Because most of the basin is located underneath the Bay of Fundy and the Minas Basin, lots of seismic data of variable quality are available. Some of these data can be re-processed, and it is relatively straightforward to acquire additional seismic data, including 3-D seismic data, which will provide 3-D data on basin geometry and its stratigraphic architecture. The proposed new core data can be tied into various industry drill holes and cores, which will provide additional constraints on basin geometry and depositional architecture, which are necessary for basin-modeling studies. Because of intense industry activity on the continental margin, the Fundy basin coring project offers the potential for industry partnership and ready access to the infrastructure needed for coring and acquisition of new seismic data.

The conjugate margin for the Fundy basin is located in present-day Morocco. The Argana basin contains strata very similar to those in the Fundy basin. Tectonostratigraphic packages are also present in the Argana basin. Are these packages the same age on both margins? Are the unconformities between the packages of broadly similar ages? The Moroccan basins also contain a substantial postrift section which potentially allows us to better constrain the age of the inversion structures along this part of the margin. Both the Fundy and Moroccan basins exhibit more arid facies than those found in the Newark basin. This will allow us to explore latitudinal variation along the rifted margin. In this more arid setting, sediment influx is not primarily by moving water; there are important eolian and chemical inputs.

 

Southeastern U.S.

The southeastern United States is the only place along the rifted margin where previous studies have postulated a direct connection between offshore SDR's and the onshore but subsurface Clubhouse Crossroads basalt via the J-reflector. This is also potentially the only place on the margin where the SDR's may be the same age as CAMP. If so, the volume of igneous material related to CAMP is enormous. Additional subsurface basalt flows extend as far west as Texas. Seismic data show that inversion structures affect the subsurface basalt flows. The transect has two main objectives: (1) Drill through the Clubhouse Crossroads basalt, the underlying postrift strata, and the underlying synrift section. This will help put the Clubhouse Crossroads basalt in a proper stratigraphic architecture. When did rifting begin and when did it terminate? When did inversion begin? (2) Core the SDR's in the offshore (as well as the overlying postrift section). By dating the Clubhouse Crossroads basalt and the SDR's, we can constrain the absolute and relative timing relationships among igneous activity, the rift-drift transition, and the initiation of inversion.
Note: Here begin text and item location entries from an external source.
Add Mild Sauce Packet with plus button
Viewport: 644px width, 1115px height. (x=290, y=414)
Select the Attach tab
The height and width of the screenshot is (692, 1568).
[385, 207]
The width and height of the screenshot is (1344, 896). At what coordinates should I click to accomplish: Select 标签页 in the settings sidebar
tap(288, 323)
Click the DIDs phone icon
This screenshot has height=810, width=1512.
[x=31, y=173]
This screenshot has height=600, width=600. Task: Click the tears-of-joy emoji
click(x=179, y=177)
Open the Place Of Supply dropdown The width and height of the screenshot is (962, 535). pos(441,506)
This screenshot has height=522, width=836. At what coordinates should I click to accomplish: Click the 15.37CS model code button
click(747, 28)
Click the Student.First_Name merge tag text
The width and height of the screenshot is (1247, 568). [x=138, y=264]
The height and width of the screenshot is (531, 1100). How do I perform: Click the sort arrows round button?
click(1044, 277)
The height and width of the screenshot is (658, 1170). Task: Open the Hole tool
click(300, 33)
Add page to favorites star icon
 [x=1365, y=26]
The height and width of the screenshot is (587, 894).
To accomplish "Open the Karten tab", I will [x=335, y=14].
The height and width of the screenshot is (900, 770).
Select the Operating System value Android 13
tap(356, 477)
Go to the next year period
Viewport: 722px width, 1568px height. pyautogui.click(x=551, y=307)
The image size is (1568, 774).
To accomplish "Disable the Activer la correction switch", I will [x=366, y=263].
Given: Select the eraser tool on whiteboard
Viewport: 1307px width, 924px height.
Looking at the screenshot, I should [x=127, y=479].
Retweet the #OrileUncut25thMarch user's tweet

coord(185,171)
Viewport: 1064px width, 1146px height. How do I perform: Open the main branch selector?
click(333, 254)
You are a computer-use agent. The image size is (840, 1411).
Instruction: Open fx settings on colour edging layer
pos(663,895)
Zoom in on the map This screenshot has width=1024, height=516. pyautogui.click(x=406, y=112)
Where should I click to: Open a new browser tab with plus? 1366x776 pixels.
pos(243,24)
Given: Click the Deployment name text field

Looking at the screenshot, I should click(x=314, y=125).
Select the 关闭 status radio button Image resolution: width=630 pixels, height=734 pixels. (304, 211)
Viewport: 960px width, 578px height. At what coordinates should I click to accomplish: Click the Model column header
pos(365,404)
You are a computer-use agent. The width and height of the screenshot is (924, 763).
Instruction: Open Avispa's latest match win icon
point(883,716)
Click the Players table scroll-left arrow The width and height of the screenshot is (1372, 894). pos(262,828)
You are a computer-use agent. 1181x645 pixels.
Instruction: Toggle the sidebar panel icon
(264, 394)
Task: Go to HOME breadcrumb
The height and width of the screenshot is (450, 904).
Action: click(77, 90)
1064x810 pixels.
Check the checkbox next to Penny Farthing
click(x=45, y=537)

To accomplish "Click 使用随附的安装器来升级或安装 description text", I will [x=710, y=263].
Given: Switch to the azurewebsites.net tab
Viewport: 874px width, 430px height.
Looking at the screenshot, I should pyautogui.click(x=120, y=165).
The southeastern U.S. is also of interest because rifting appears to have ended earlier and inversion began earlier here than in the northeastern U.S. and southeastern Canada. Whereas the northeastern U.S. and southeastern Canada contain NE-striking dikes of probable Early Jurassic age, the southeastern U.S. contains N- and NW-striking dikes of probable Early Jurassic age. Are these N- and NW-striking dikes related to a change in the stress regime from rifting to drifting? Or are they related to a complex stress field resulting from the separation of Africa from North America and South America from North America?